[To be done]:
Repeat the stretch of lines below that begins with the line containing "Given: Select the" and ends with the line containing "Looking at the", including both. Leave the pictures out.

[Data excerpts]:
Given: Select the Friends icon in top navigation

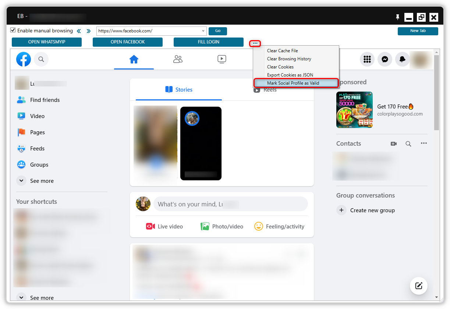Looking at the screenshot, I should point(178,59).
...
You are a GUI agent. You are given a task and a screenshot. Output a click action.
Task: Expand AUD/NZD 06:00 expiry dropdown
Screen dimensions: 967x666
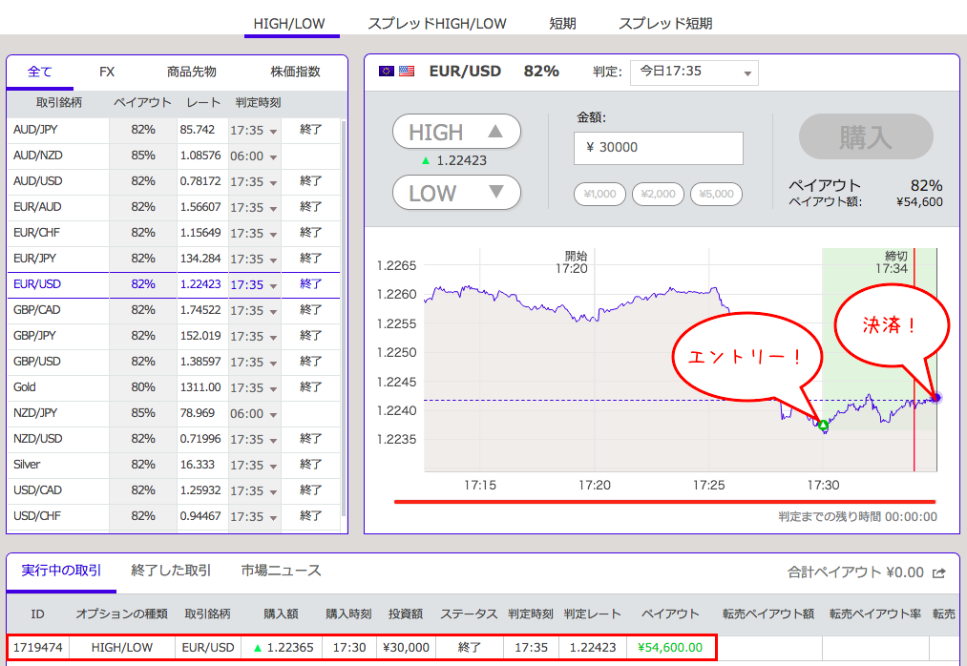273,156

[Answer to the exercise]:
Given: Select the Friends icon in top navigation

Looking at the screenshot, I should point(178,59).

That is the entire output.